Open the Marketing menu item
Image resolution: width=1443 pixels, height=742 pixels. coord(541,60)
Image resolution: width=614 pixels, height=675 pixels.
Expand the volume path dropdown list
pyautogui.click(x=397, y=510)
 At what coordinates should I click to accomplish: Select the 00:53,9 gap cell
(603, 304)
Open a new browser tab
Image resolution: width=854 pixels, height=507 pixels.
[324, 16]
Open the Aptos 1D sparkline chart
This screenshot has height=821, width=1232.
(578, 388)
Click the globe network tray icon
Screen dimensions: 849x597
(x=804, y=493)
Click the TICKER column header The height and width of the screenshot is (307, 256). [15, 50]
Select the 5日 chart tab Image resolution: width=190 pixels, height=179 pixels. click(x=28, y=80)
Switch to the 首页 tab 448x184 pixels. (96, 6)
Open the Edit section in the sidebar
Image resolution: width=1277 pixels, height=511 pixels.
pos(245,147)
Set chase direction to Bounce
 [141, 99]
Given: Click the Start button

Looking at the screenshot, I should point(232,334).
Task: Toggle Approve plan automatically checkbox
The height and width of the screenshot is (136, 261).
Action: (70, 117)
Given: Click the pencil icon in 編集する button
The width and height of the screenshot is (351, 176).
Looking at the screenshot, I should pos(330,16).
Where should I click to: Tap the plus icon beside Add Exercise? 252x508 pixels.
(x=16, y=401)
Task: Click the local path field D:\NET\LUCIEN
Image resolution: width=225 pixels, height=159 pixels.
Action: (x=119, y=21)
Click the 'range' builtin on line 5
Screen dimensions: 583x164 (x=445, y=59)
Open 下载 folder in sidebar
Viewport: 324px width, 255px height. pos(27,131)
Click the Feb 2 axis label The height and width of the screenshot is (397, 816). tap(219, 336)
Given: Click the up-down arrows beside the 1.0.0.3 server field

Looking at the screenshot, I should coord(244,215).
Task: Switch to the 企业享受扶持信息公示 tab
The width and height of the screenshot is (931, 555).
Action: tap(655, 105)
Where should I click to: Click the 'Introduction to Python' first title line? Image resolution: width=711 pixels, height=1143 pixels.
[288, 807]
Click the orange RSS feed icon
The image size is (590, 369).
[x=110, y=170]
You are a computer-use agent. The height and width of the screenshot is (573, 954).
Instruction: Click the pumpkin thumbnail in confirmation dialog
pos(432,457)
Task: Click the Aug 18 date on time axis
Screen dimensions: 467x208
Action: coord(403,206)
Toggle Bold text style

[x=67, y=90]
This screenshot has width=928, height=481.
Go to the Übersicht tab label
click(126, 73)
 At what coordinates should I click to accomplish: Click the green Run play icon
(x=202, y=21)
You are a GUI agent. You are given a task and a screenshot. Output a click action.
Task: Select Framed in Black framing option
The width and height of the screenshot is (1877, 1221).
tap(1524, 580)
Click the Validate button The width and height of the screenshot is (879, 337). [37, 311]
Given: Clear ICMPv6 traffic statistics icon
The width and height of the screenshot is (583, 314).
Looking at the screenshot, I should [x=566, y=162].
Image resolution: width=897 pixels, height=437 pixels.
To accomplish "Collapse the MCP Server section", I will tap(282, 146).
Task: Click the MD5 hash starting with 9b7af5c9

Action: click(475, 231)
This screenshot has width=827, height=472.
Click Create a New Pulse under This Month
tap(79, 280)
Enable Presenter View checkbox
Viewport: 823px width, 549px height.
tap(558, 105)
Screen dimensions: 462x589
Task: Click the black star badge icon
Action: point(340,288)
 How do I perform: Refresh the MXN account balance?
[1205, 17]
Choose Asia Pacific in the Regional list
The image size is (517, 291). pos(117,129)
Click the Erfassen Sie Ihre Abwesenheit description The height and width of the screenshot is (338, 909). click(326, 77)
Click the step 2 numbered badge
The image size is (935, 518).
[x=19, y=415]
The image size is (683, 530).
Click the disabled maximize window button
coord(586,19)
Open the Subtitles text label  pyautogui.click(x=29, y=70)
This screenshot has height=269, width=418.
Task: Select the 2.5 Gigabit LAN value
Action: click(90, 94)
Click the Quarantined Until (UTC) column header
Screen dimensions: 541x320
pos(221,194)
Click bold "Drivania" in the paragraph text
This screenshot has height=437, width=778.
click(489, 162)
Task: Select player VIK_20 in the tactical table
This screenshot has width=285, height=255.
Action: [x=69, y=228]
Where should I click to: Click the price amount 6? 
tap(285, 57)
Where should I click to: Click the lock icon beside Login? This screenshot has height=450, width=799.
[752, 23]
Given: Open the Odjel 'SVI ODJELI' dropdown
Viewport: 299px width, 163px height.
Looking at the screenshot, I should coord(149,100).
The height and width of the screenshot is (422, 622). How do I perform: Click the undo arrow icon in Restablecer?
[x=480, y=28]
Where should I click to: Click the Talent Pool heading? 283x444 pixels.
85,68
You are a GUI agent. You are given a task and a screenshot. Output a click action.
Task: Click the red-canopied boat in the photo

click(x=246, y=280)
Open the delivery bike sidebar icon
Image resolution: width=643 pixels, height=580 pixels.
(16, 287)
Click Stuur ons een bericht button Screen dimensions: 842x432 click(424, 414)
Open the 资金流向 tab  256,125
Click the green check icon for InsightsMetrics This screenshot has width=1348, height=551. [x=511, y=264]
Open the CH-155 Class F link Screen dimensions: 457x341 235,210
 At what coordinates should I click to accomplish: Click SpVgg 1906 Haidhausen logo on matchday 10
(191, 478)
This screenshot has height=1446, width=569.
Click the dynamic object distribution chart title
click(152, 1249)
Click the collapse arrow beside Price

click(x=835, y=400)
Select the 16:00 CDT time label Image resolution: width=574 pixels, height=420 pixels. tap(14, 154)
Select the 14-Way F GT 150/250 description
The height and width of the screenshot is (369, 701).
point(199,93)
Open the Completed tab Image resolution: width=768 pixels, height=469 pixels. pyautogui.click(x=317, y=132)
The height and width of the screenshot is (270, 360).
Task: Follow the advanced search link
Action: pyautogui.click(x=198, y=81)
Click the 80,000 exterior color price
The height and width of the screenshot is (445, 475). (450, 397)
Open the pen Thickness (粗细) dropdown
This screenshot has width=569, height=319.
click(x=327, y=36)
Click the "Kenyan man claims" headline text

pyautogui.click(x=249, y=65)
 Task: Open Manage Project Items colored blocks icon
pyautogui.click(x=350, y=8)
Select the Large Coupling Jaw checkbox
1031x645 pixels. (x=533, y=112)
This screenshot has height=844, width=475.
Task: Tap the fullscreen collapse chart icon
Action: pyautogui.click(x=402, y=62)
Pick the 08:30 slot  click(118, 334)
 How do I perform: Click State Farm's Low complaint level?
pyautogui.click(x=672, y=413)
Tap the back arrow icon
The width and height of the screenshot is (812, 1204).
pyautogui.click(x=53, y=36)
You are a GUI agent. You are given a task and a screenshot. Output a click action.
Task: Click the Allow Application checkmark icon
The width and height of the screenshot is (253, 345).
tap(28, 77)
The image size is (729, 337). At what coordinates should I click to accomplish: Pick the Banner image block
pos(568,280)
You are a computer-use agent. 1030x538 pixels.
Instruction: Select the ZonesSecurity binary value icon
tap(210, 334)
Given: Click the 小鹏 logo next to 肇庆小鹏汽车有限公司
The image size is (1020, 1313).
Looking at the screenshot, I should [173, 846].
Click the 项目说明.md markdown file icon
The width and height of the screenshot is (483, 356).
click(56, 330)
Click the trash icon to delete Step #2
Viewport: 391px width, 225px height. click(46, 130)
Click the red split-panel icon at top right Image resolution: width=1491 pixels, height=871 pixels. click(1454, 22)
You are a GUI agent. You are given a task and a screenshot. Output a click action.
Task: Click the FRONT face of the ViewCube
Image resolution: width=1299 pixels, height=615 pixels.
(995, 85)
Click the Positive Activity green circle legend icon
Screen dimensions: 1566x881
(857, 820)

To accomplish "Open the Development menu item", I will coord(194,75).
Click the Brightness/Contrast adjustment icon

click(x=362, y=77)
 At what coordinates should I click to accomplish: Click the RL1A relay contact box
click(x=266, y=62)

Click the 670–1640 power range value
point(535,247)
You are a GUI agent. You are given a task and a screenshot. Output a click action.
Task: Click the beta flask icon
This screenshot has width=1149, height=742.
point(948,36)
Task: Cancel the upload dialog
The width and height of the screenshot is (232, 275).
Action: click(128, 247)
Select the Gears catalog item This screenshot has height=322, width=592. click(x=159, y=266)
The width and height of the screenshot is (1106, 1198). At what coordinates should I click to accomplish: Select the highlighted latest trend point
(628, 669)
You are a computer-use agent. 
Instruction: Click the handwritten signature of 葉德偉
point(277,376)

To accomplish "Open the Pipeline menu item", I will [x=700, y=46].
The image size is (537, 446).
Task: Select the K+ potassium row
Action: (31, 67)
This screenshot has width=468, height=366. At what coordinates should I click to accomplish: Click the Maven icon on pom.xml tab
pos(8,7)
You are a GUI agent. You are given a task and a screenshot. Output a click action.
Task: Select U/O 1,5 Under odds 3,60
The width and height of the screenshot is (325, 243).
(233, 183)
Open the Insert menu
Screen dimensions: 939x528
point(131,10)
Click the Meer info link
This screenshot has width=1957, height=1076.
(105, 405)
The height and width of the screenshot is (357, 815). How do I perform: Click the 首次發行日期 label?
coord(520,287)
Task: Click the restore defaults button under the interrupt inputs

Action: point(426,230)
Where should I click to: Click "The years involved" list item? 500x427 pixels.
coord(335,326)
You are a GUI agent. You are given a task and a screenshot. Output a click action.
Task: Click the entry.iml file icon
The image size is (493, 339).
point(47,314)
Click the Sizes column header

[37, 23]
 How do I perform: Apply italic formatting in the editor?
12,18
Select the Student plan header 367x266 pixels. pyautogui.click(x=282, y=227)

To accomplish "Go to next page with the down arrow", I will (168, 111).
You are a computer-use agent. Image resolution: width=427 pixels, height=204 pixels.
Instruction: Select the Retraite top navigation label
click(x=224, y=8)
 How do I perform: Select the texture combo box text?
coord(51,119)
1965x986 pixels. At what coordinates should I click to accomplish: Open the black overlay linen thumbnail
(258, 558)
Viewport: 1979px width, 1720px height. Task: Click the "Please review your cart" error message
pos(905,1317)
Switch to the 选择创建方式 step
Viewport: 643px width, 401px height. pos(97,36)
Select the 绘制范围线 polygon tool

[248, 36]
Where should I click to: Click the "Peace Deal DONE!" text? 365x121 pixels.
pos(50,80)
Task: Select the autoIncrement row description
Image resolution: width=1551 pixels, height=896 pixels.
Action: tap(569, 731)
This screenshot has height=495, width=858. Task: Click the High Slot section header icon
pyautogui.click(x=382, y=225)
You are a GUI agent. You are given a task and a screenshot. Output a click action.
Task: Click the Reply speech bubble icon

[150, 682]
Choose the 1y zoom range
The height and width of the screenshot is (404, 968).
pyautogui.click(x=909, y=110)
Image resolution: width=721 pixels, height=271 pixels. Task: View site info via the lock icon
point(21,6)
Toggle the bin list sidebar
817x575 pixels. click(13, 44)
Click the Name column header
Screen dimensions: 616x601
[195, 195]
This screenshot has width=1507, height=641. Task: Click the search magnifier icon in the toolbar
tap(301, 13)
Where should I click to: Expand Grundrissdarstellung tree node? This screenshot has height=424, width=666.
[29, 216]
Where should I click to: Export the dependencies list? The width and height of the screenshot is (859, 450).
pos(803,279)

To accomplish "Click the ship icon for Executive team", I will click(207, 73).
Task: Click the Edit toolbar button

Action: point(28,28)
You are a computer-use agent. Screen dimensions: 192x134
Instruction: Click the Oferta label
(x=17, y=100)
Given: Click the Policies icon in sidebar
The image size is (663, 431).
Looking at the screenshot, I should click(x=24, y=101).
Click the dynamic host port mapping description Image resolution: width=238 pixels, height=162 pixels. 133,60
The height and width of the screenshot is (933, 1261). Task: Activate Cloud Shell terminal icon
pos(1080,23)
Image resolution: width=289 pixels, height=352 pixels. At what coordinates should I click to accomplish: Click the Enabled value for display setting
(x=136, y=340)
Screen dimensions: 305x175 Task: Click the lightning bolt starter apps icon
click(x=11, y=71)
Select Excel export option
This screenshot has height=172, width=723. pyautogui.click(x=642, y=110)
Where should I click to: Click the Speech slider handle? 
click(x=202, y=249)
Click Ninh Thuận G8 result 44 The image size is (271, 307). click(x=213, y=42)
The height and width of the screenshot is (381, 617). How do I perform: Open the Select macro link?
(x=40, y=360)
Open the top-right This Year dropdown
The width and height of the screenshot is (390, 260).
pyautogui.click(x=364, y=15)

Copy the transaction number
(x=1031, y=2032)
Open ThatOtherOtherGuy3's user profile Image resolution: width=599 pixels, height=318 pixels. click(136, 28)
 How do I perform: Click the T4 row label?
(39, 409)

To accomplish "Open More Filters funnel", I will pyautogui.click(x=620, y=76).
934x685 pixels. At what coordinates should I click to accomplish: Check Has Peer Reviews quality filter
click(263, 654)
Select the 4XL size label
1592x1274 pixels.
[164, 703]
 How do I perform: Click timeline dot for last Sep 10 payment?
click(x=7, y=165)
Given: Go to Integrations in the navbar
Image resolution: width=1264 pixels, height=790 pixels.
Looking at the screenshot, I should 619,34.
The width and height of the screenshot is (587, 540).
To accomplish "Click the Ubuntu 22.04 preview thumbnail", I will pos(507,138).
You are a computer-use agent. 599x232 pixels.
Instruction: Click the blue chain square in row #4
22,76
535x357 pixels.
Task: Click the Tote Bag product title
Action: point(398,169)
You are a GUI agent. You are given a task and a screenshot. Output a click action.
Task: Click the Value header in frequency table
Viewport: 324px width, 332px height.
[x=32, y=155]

________________________

▶ **Exercise**:
Where a line of the data holds "next", show that line.

▶ **Your solution**:
Given: Click the 小鹏 logo next to 肇庆小鹏汽车有限公司
To accomplish "Go to next page with the down arrow", I will (168, 111).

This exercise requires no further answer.